A census taken February 14, 1623 showed that Nicholas and Ann lived at Buckroe, near modern Hampton, Virginia. This land was part of the vast holdings of the Virginia Company, which had organized the Jamestown expedition in 1607. In 1625 the Rowes had established a household with John Haney and his wife as well as two indentured servants. Rowe and Haney owned a palisaded dwelling and three storehouses and were well provisioned with food and weapons.

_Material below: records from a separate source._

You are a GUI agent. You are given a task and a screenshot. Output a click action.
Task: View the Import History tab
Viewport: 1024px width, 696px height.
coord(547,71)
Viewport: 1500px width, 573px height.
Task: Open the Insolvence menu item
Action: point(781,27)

The next four generations of Rowes were born in Abingdon Parish in Gloucester County. During his lifetime William Rowe (1722-1755), the great great grandson of Nicholas, moved to Saint Stephen's Parish in King and Queen County. William and his wife Mildred Carlton brought with them from Gloucester their five children. The youngest of these was Thomas, born March 7, 1754.

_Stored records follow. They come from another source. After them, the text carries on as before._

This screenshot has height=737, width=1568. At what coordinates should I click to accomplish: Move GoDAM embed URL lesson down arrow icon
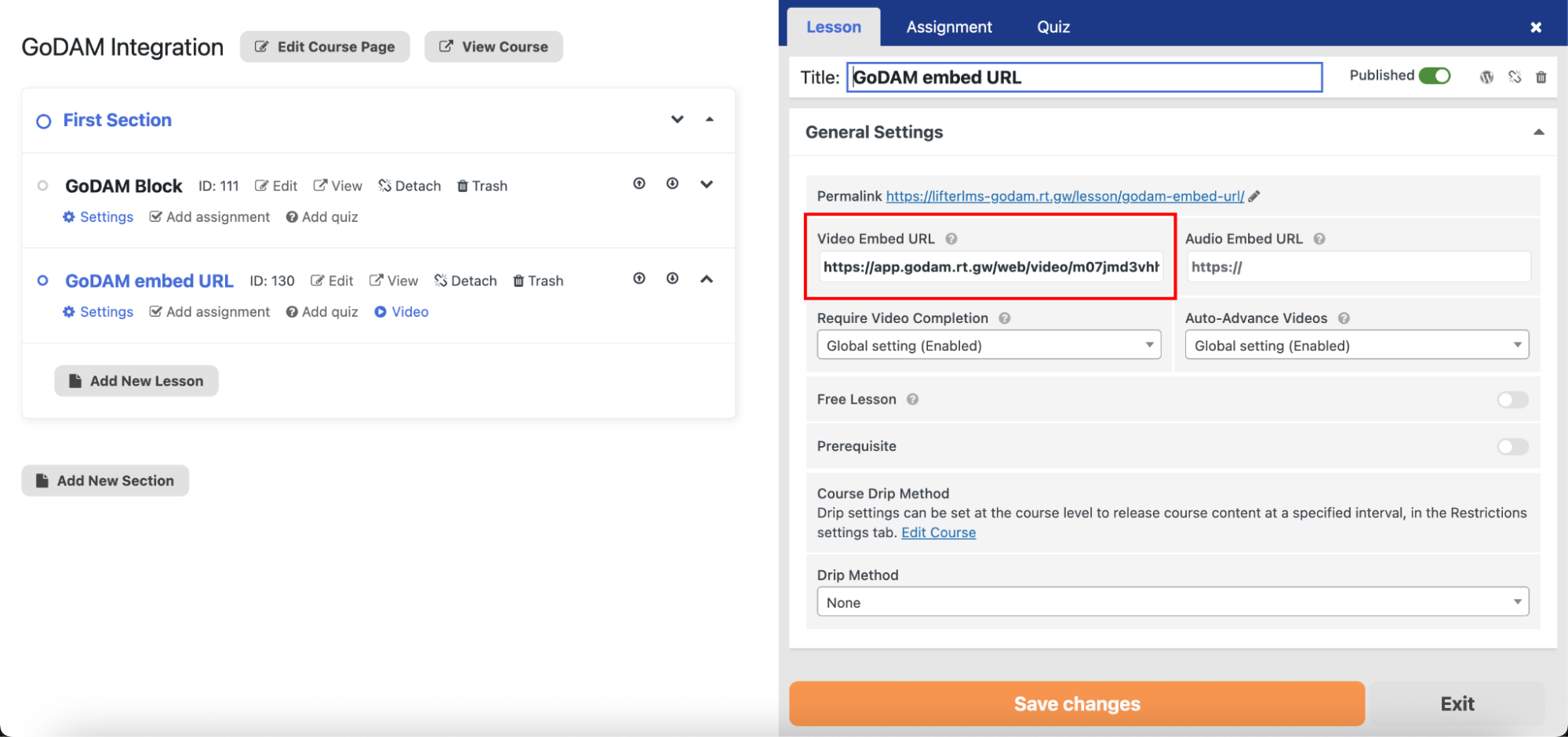(x=672, y=278)
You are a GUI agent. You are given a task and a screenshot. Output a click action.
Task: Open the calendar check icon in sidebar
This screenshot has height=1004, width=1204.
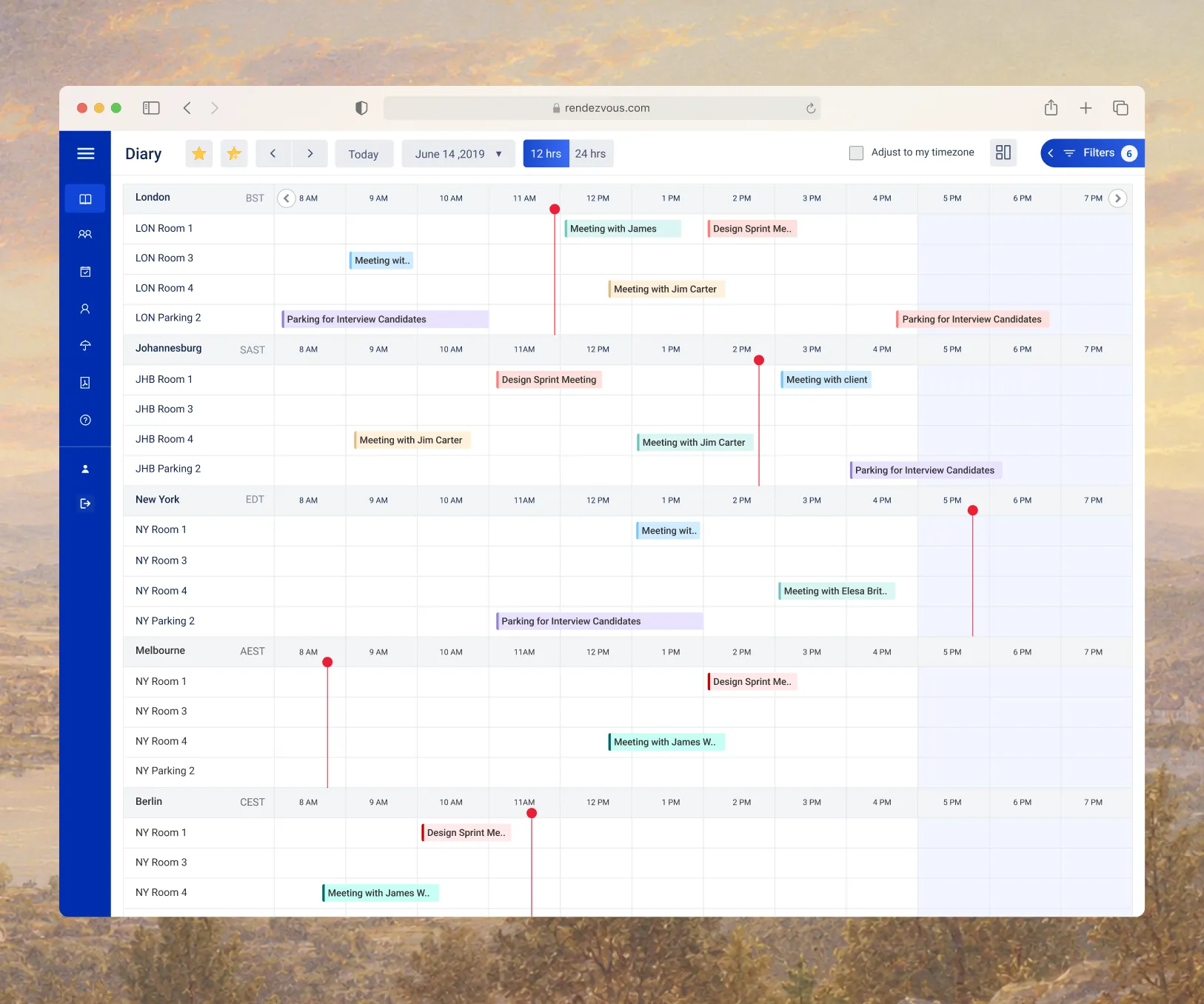(x=85, y=272)
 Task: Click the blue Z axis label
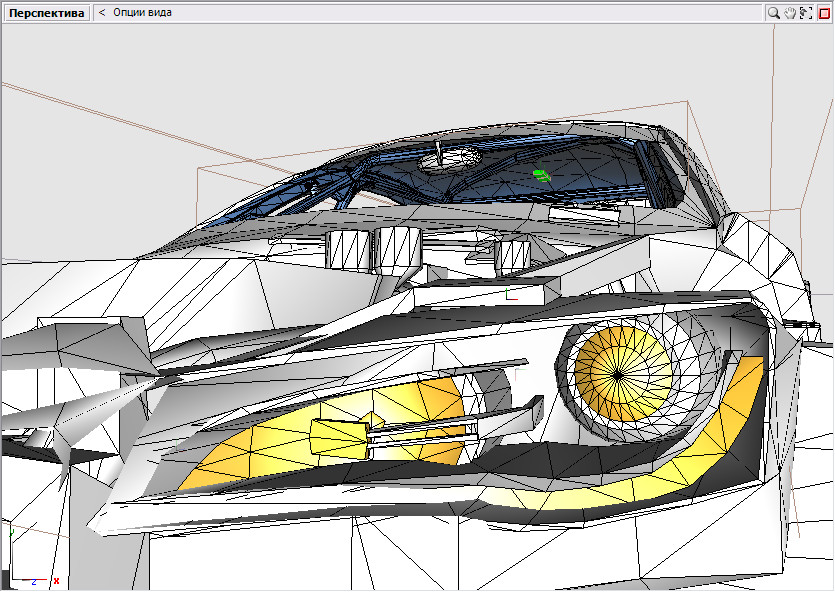pos(33,581)

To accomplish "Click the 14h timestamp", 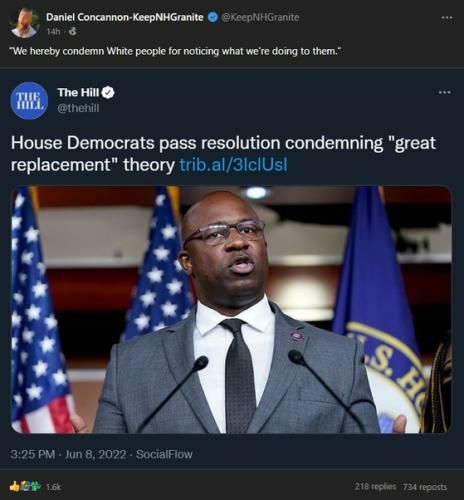I will coord(53,32).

Thomas married Rachel Keeling (1754-about 1829) in 1774. The first of their thirteen children, William, was born the following year. Whatever plans Thomas and Rachel Row may have had at this point were put on hold as Virginia joined the rebellion against British rule.
|Muster roll from the 5th Virginia Regiment dated 1 September 1777|
On February 23, 1776 Thomas Row enlisted in Captain Thomas Gaskins' Company of the Fifth Virginia Regiment of Foot. Spelling conventions of the eighteenth century were a relaxed affair. Thomas spelled his name Row or Rowe, although he came to prefer the version without the 'e'. To complicate matters further, the company scribe spelled Thomas' last name 'Wroe' on the company muster rolls. During the two years he served in the Fifth Regiment, Private Row drew a pay of 6 2/3 dollars per month. Thomas was apparently granted leave during the Christmas holidays of 1776, as his son Edmund was born nine months later in October 1777. Thomas did not re-enlist when his time was up and he was mustered out of the army on March 5, 1778.

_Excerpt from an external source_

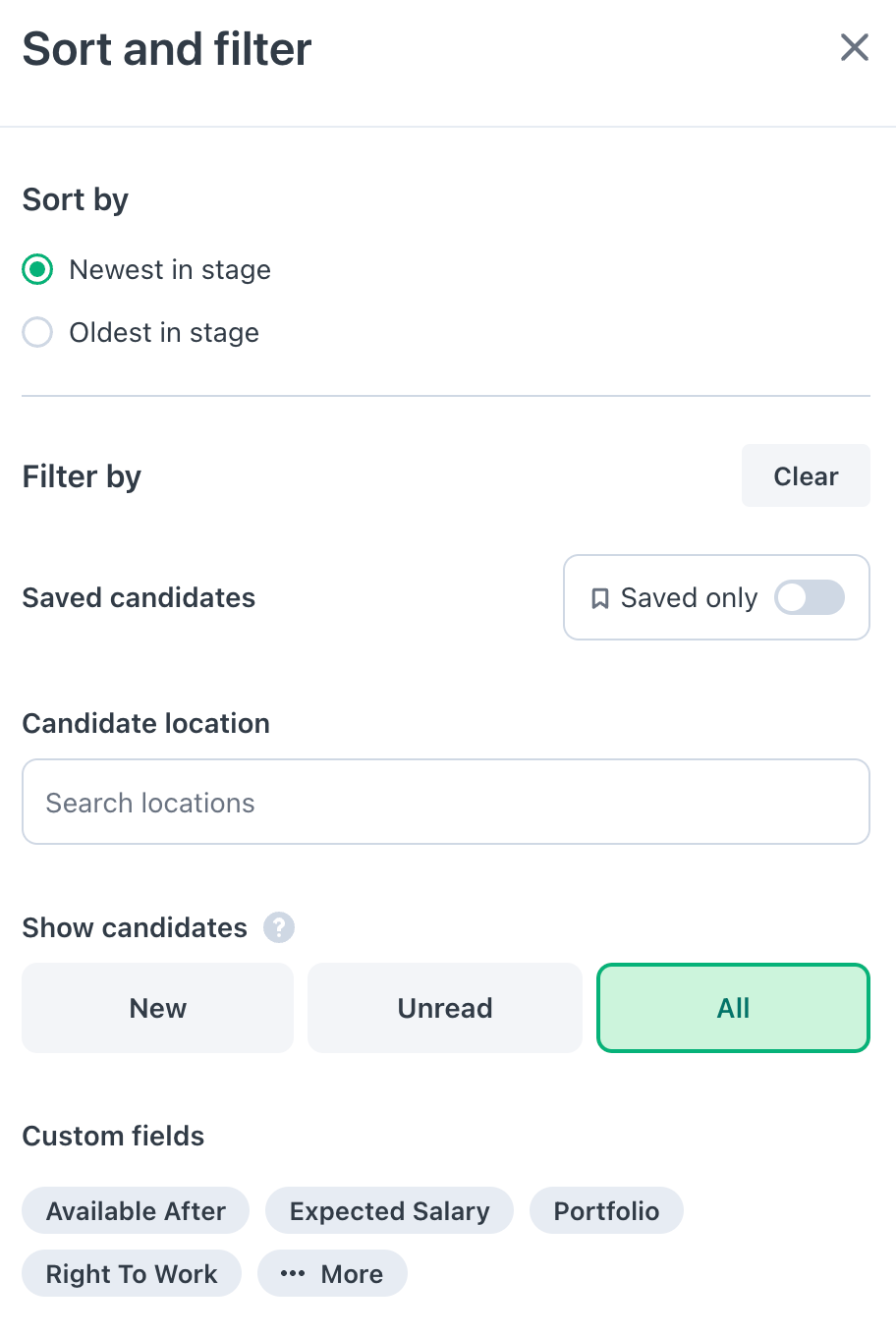Select the Right To Work chip

132,1273
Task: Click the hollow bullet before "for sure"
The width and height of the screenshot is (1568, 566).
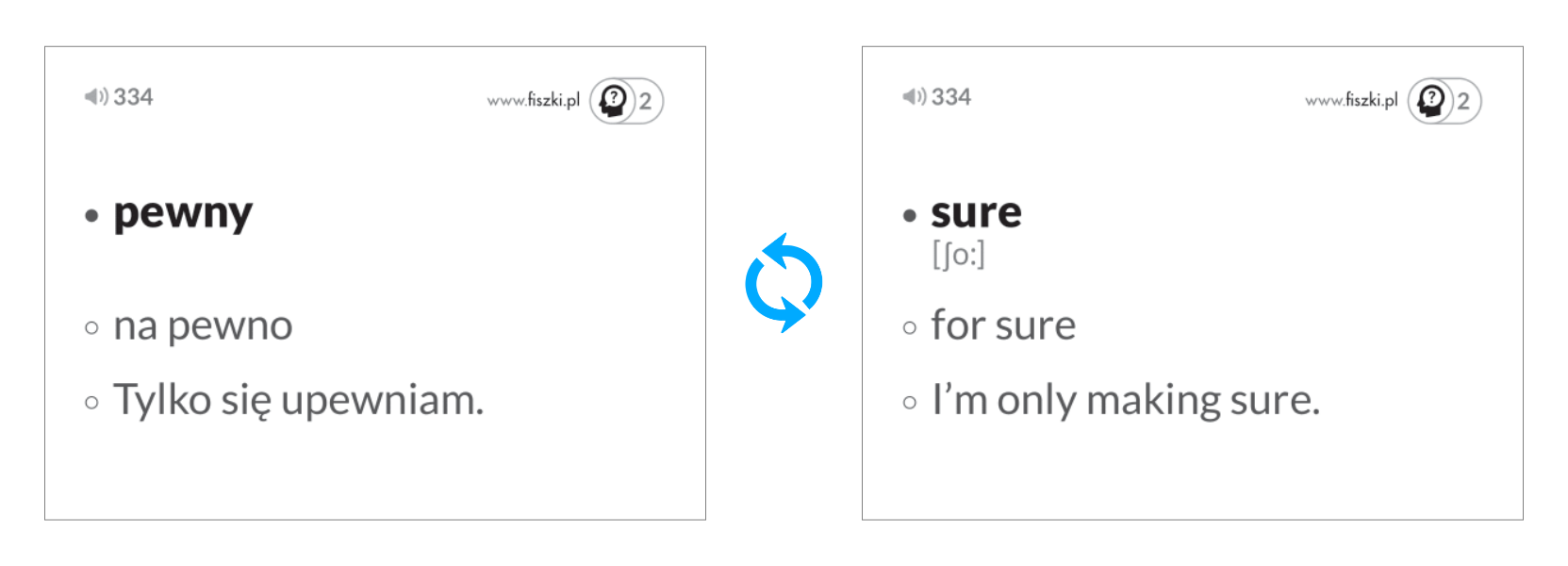Action: pos(909,328)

In 1779 Thomas began buying land in Orange County and moved his family there that same year. Over the next fifty years Thomas bought more than 400 acres on both sides of Mine Run and on both sides of modern Route 20, the Constitution Highway. In the Civil War era map at the top of this page the Rowe property is clearly shown at the right center of the image, indicating where three Rowe descendants were living at the time. Thomas' farm and grist mill were located, I believe, on the north side of the road. The road sign below is located on the south side of Route 20.
|Row's Mill Road at Route 20|
|Mine Run, possible site of Thomas Row's mill|
During the sixty one years he lived in Orange Thomas Row was a man of many dimensions and was well respected by the community. He was, of course, a farmer, grist mill operator and slave owner. At various times over the years Thomas served as High Sheriff, justice of the peace, magistrate and school commissioner. He was serving as High Sheriff when he died at the age of eighty six. Thomas' two youngest sons, Elhanon and Absalom, emulated his example of public service.
Rachel Row died sometime before early 1829. By then seventy five year old Thomas was preparing to marry a second time. The object of his affection was the widow Sarah Shadrick (also spelled Shadrach, Shadrack), twenty years his junior. She was a daughter of Reverend Nathaniel Sanders, Baptist minister of the old St. Thomas Parish. On January 29, 1829 Thomas and Sarah signed a prenuptial agreement. Since each of them brought considerable wealth to their marriage they wisely decided that they would leave their respective estates to their blood relatives. Sarah and Thomas were married on March 3, 1829.
Ten years later Thomas wrote his will on December 14, 1839:
|Will of Thomas Row|
|Will of Thomas Row|
|Will of Thomas Row|
Thomas Row died on March 23, 1840. Sarah left the Row farm and moved in with her daughter Frances and son in law John Tinder.
On February 3, 1853 Congress enacted legislation allowing all widows of Revolutionary War veterans, regardless of the date of marriage, to apply to the Bureau of Pensions for widow's benefits. Sarah Row, by now seventy eight years old, hired the Washington law firm of Lloyd & Co. to assist her in preparing her application, dated May 21, 1853.
|Page one of Sarah Row's application|
As seen from this first page of the application they prepared for Sarah Row, Lloyd & Co. did not perform well for their client. All the pages that followed were as illegible as this one. Sarah's claim was further hindered by the fact that no record could be found proving that Thomas Row(e) had served in the Continental Army. There was no way any of the parties involved could have known that seventy five years earlier the company scribe had spelled Thomas' last name 'Wroe.'
|Reply of Bureau of Pensions 7 October 1853|
In its reply to Lloyd & Co., the Bureau wrote: "Upon diligent search the name of Thomas Rowe does not appear on any of the pension rolls of Virginia on file in this office." They then proceeded to rebuke the quality of the lawyer's handiwork: "Were there such a pensioner so found, however, the papers filed are not in a condition that would justify the allowance of the present claim. They are defective in form and substance and illegible from the frequent erasures and interlineations..." Sarah Row's claim was "suspended."